It’s completely normal to get nervous before a speech. Just ask comedian Jerry Seinfeld, who once joked that, “According to most studies, people's number one fear is public speaking. Number two is death. Death is number two. Does that sound right? This means to the average person, if you go to a funeral, you're better off in the casket than doing the eulogy.”
Nerves aside, we can all improve our public speaking skills, whether we’re briefing peers or colleagues or addressing a public event. Read on to learn key techniques to help you put your best foot forward no matter the situation.
Use your voice
It may sound trite, but it’s true that everyone’s voice is unique. What you say is just as important as how you say it.
That’s why it’s so important to use your voice, your secret weapon, to your fullest potential. Make sure to project your voice. Projecting doesn’t mean booming or yelling. It’s about using the power of your voice to make your words and ideas land. Take deep breaths. Let your breath carry your words across the table, over the podium, or across the room to your audience.

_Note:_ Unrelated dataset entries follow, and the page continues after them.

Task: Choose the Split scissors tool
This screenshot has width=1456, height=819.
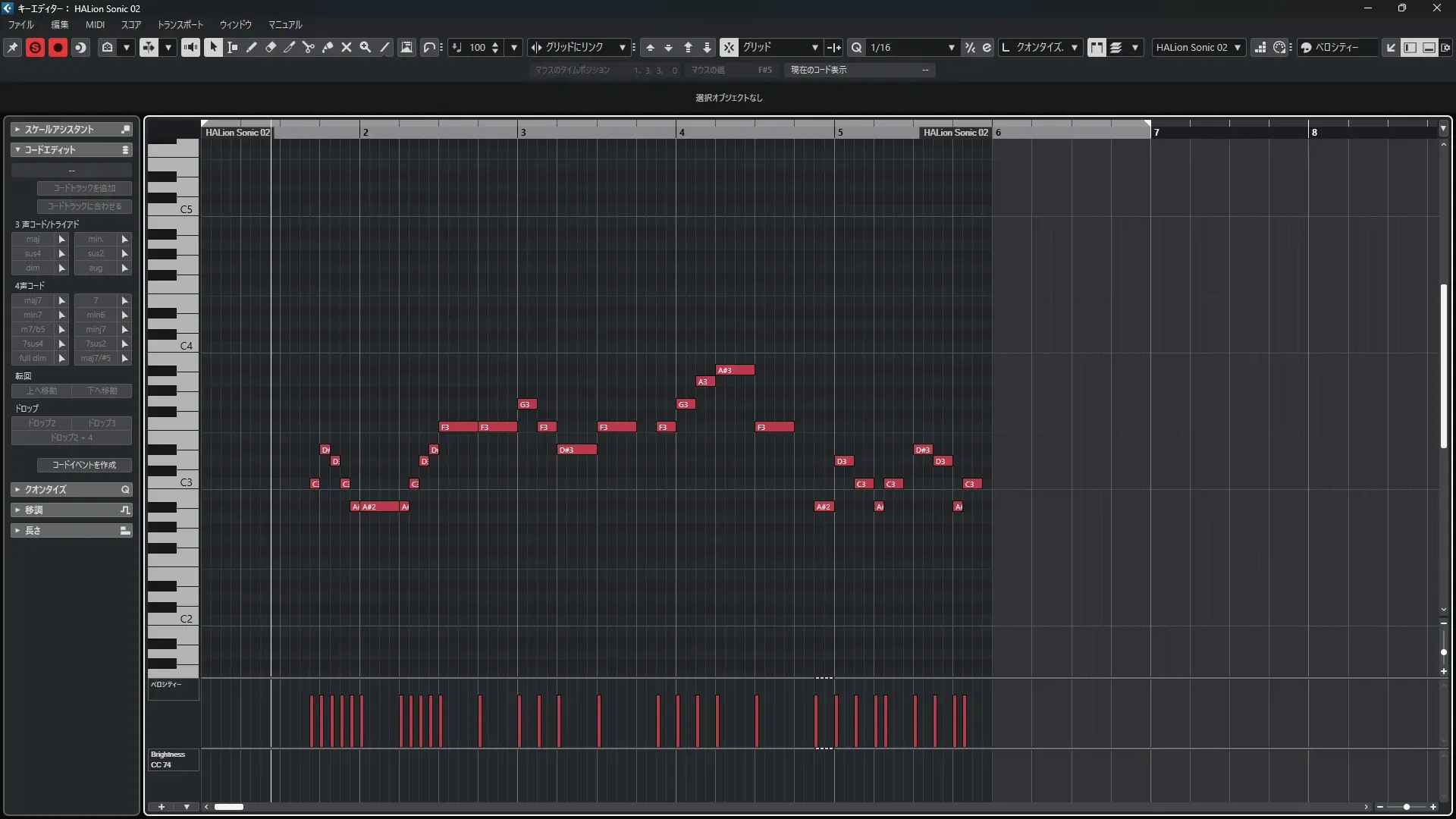Action: [x=309, y=47]
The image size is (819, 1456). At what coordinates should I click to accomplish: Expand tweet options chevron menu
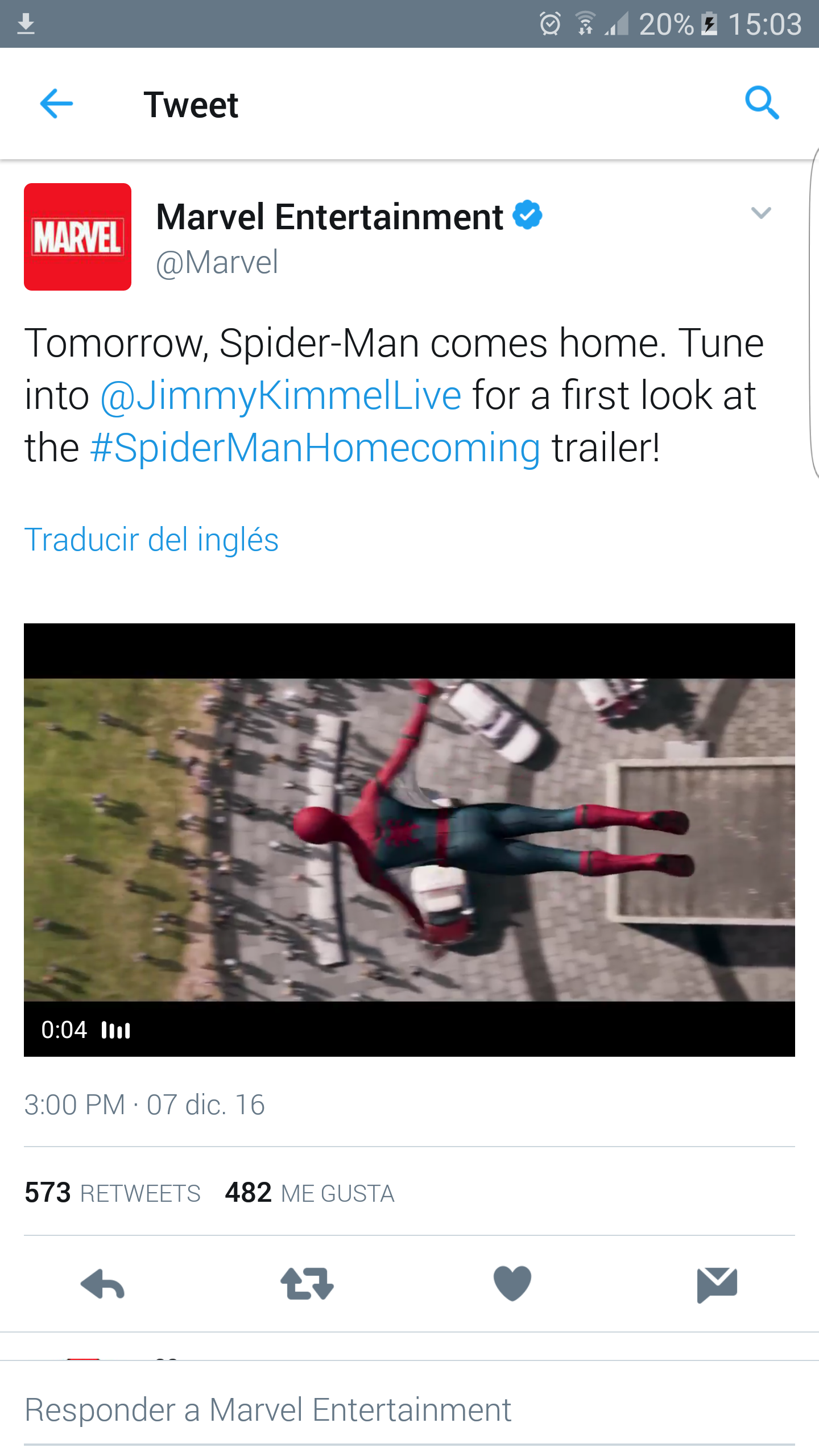click(760, 213)
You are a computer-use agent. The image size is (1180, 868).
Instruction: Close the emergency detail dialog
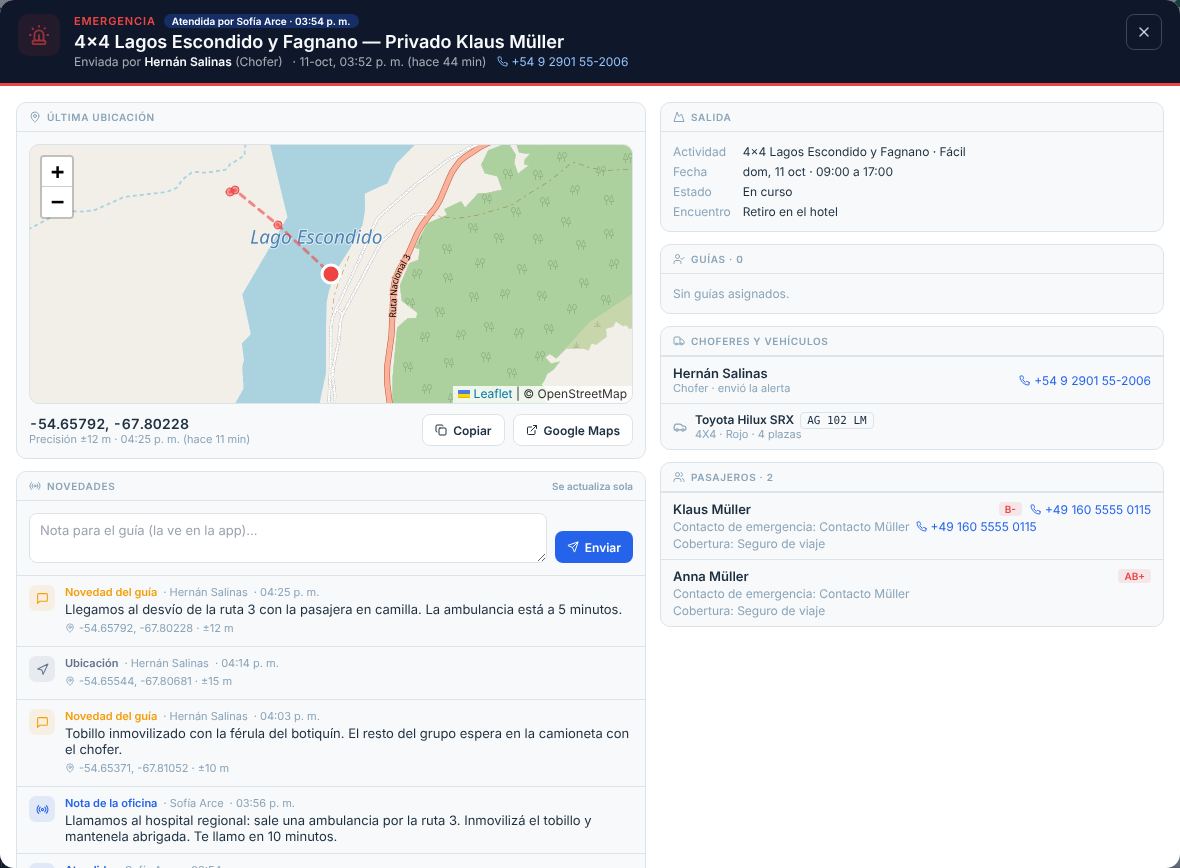point(1144,32)
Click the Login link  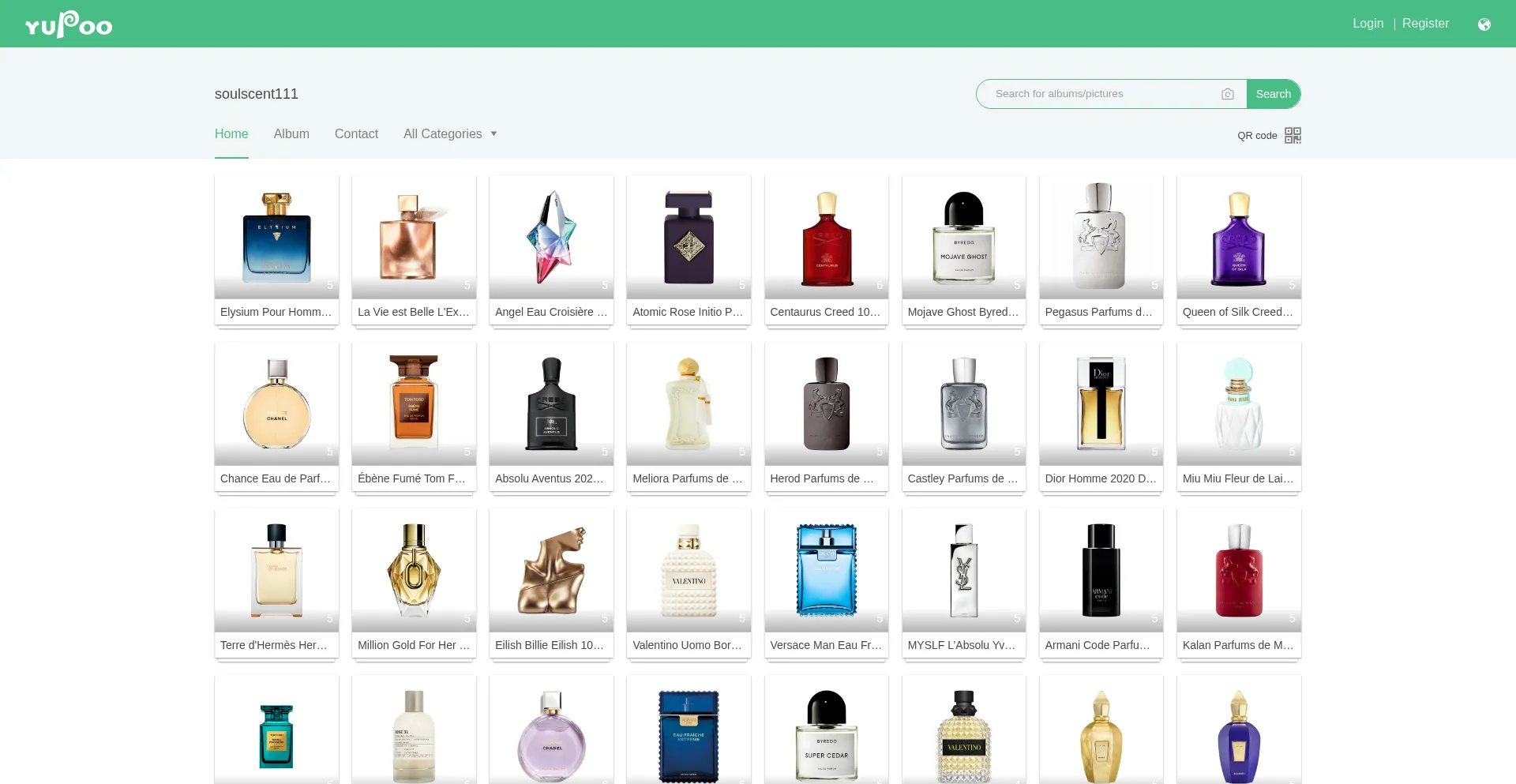1368,24
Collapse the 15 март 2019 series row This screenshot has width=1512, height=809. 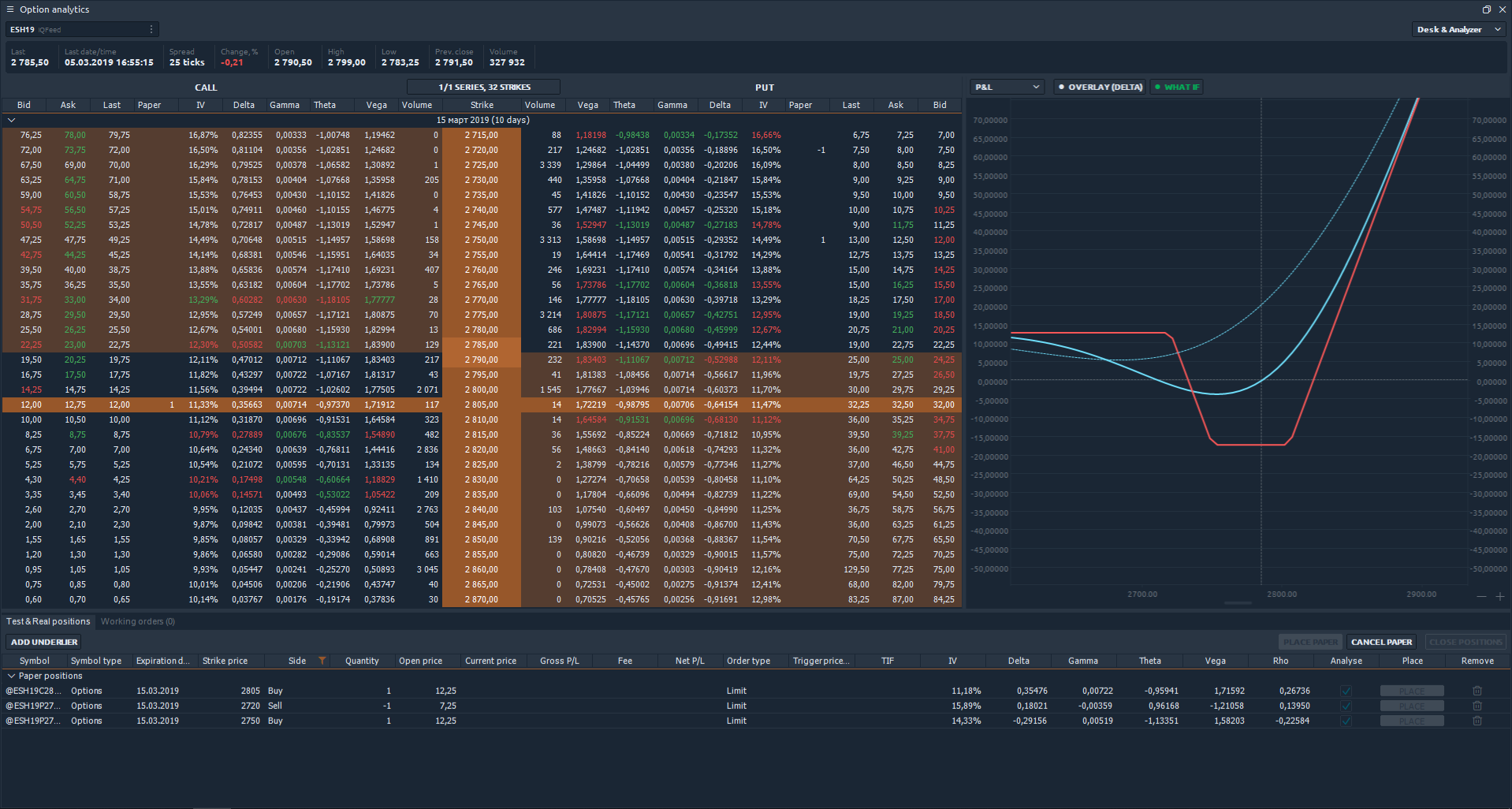point(11,120)
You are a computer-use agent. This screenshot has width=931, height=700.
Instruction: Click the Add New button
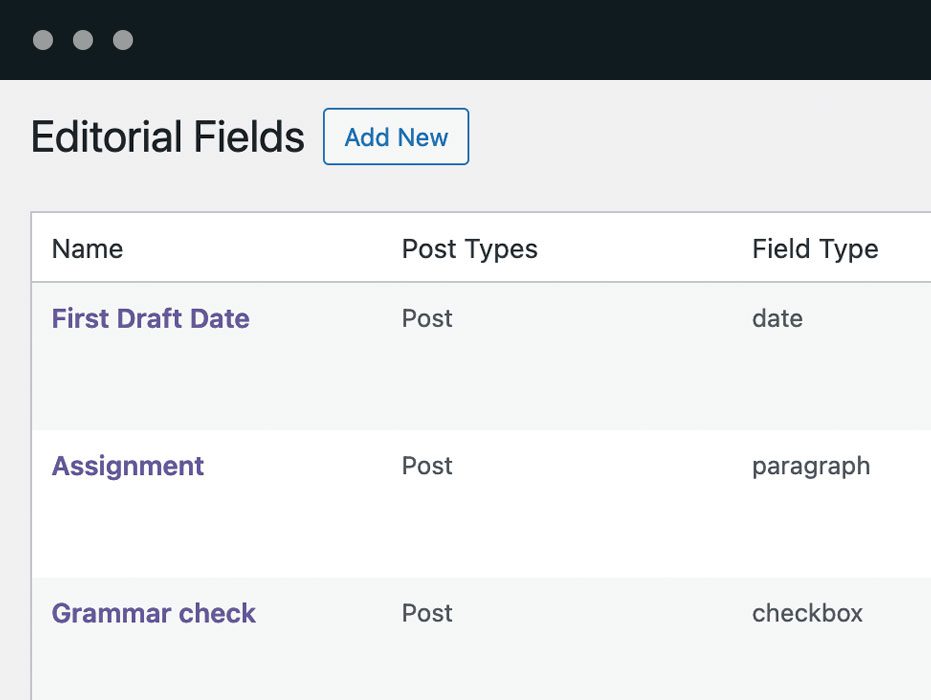click(396, 137)
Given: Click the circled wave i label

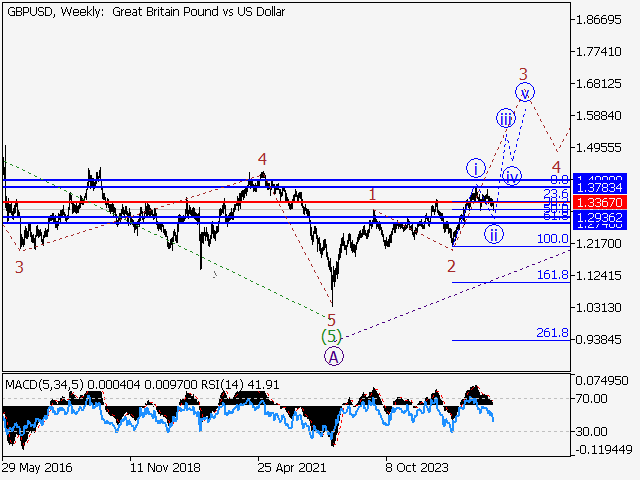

Use hand gestures in moderation
Your hands are an asset at your disposal when you’re speaking to almost any audience. Keeping them in your pockets, or stiffly at your side, is like leaving a tool you need in the toolbox.
Don’t make that mistake. Instead, use hand gestures to break up the routine of spoken words. Let your hands illustrate your points and complement your voice.
Hand gestures, for example, can help with your signposting, which is the use of overview statements to tell the audience where your speech is going. Here’s what it looks like in practice: “I’m going to talk about three changes our team needs to make. First, streamline process. Second, incorporate new technology. Third, build our capacity.” In addition to guiding your audience, signposting is also a tool to keep you on track and make sure your speech doesn’t run too long.
However, hand gestures are good only in moderation. Excessive use of large and elaborate hand gestures can be distracting or even off-putting. If you see your audience’s eyes darting around following your waving hands, you may need to dial it back.
Worried your hands are distracting? Imagine a limited range of motion like a strike zone, from eye level to mid-torso and between your shoulders. Keep your hand motions low-key and in the strike zone and you’re good to go.
Good stats and bad stats
The best speeches use numbers or statistics to complement words. They help convey points accurately. When used artfully, numbers help paint a vivid picture for listeners. But stats in speeches are a double-edged sword. Stats that are too complex or obscure can leave your audience scratching their heads.
Always put yourself in your audience’s shoes—a great rule of thumb for public speaking. We’re all likelier to remember rounder numbers and figures, like the fact that the Coast Guard saves over 3500 lives in an average year. It’s easier to remember a third than a sixteenth.
Take a pause and watch your pace
When you’re nervous about giving a speech, it’s perfectly natural to want to get through it as fast as possible. While that urge is natural, it's important to resist it.
Good, moderate pacing is key to a memorable speech. Your audience needs time to process the points you’re making. It’s important to guide them on your journey rather than dragging them along at 80 miles per hour.
Don’t rush. Be sure to enunciate your words slowly and clearly. To check yourself, rehearse your key points or phrases, or just a portion in front of a friend. Ask them for their honest opinion. If they have trouble understanding you, then you might be speaking too quickly. You can also record and time yourself to check your timing and pacing.
In addition to slowing down, be sure to harness pauses to make your remarks hit harder. In moderation, using some pauses is an effective and dramatic way to emphasize what you’re about to say and grab your audience’s attention. Pauses are also your friend as a speaker. They give you time to collect your thoughts, and most importantly, to take a breath.
Shorter is better
As is the case with good writing, the key to good public speaking is keeping it shorter. Don’t bore your audience, just make your points and close on a high note.